The results of this study also highlighted the flood extension impact of the drivers under climate change scenarios, which is quite pronounced for all the return period scenarios at the end of the century on most of the terminals and zones. Some of the port areas will be profoundly affected, namely within the innermost jurisdiction area where the riverine discharges and storm surges, along with MLSR, contribute the most to the inundation pattern, which may lead to possible disruptions in operations and damages on property, resulting in serious economic repercussions due to Aveiro Port value to the region. Similar impacts of extensive floods due to the worsening of the climate drivers are expected in most of the ports located on the Atlantic coast of Europe [24,25].
Aveiro Port’s vulnerability to rising sea levels will require planning adaptation measures to increase the port’s resilience to climate change. Such measures to deal with long-term prospects of high flood extents must be assessed by forecasting the flood areas and identifying vulnerable locations since most of the infrastructures lie in seas areas threatened by the relative sea-level rise.
In summary, this study provides a valuable methodology to analyze the projected flooding extent on Aveiro Port under extreme climate change scenarios and, therefore, can be replicated and applied to other ports at risk due to climate change. Therefore, the flood assessment must be considered a support toolkit to identify the port’s weakness to assist in the definition of adaptation, management, and resilience measures for future challenges.

Author Contributions

Conceptualization, A.S.R., C.L.L. and J.M.D.; methodology, A.S.R., C.L.L. and M.G.-G.; software, A.S.R., C.L.L., M.C.S. and M.G.-G.; validation, M.C.S., M.G.-G. and J.M.D.; investigation, A.S.R. and C.L.L.; writing—original draft preparation, A.S.R.; writing—review and editing, A.S.R., C.L.L., M.C.S., M.G.-G. and J.M.D.; visualization, M.C.S., M.G.-G. and J.M.D.; supervision, J.M.D. and M.G.-G.; funding acquisition, J.M.D. and M.G.-G. All authors have read and agreed to the published version of the manuscript.

Funding

The first author of this work has been supported by the Portuguese Science Foundation (FCT) through a doctoral grant (SFRH/BD/114919/2016). The second author is funded by national funds through the Portuguese Science Foundation (FCT) under the project CEECIND/00459/2018. The third author is funded by national funds (OE), through FCT, I.P., in the scope of the framework contract foreseen in the numbers 4, 5, and 6 of the article 23, of the Decree-Law 57/2016, of August 29, changed by Law 57/2017, of July 19. Thanks are due to FCT/MCTES for the financial support to CESAM (UIDB/50017/2020+UIDP/50017/2020) through national funds. The present study is also part of the project “WECAnet: A pan-European network for Marine Renewable Energy” (CA17105), which received funding from the HORIZON2020 Framework Program by COST (European Cooperation in Science and Technology), a funding agency for research and innovation networks.

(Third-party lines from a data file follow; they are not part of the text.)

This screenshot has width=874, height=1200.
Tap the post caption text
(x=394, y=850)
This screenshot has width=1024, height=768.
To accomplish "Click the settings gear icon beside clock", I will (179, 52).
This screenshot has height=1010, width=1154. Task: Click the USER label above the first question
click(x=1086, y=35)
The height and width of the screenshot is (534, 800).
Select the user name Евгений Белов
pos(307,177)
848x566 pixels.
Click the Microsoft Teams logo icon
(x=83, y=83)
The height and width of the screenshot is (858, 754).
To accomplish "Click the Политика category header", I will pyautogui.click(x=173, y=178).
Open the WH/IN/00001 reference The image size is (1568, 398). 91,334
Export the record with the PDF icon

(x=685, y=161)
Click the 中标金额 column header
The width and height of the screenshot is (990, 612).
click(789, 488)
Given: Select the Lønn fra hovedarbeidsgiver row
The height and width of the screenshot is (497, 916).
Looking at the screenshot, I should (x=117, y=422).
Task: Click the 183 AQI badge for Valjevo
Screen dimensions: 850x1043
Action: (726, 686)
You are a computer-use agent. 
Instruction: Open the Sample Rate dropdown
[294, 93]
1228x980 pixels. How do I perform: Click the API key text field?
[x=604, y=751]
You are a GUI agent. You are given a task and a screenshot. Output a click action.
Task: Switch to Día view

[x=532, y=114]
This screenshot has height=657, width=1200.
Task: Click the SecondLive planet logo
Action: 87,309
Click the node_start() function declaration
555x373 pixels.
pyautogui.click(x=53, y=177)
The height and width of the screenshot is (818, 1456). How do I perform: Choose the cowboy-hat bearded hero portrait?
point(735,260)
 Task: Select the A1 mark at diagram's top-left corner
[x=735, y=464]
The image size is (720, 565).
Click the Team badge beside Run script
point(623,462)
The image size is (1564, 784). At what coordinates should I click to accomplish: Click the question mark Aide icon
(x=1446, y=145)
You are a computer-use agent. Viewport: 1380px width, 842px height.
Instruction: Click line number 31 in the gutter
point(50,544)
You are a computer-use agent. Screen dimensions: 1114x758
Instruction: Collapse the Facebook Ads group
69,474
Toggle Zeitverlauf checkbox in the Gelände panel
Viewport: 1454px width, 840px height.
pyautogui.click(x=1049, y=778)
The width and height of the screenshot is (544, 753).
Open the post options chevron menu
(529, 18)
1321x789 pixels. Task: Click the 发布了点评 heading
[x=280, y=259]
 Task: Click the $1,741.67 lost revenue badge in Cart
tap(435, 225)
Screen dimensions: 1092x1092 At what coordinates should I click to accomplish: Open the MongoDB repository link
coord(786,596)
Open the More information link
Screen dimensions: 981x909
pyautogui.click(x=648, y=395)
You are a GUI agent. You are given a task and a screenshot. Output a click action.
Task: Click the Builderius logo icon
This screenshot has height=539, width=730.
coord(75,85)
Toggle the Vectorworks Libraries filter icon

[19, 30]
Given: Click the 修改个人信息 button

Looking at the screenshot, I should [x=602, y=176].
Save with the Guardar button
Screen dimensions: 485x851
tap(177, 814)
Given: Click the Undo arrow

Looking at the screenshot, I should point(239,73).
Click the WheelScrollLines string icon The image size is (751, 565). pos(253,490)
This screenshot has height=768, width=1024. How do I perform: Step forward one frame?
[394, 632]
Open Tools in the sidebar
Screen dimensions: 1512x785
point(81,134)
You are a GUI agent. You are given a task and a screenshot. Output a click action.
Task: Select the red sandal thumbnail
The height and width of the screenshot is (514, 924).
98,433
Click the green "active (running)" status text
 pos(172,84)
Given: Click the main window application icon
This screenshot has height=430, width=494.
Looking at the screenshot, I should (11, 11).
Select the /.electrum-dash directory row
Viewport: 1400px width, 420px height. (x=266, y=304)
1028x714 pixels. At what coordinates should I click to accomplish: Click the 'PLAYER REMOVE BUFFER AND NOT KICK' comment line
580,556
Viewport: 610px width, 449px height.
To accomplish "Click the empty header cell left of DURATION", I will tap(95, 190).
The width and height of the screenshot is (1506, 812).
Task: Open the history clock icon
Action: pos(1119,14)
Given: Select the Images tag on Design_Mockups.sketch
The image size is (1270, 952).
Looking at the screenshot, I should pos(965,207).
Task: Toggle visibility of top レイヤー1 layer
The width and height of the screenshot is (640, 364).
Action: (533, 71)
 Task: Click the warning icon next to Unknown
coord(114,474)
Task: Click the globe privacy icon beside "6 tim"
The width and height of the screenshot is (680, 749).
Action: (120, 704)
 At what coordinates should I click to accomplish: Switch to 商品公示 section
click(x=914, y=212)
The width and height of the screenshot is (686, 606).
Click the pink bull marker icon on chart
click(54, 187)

Institutional Review Board Statement

Not applicable.

Informed Consent Statement

Not applicable.

Data Availability Statement

Data available on request due to funding restrictions. The data presented in this study are available on request from the corresponding author. The data are not publicly available due to funding restrictions.

Acknowledgments

The authors acknowledge the regional sea level data from IPCC AR5 distributed in netCDF format by the Integrated Climate Data Center (ICDC, icdc.cen.uni-hamburg.de) University of Hamburg, Hamburg, Germany. The authors also acknowledge the topography data provided by the Aveiro Port Administration, Aveiro, Portugal.

Conflicts of Interest

The authors declare no conflict of interest. The funders had no role in the design of the study; in the collection, analyses, or interpretation of data; in the writing of the manuscript, or in the decision to publish the results.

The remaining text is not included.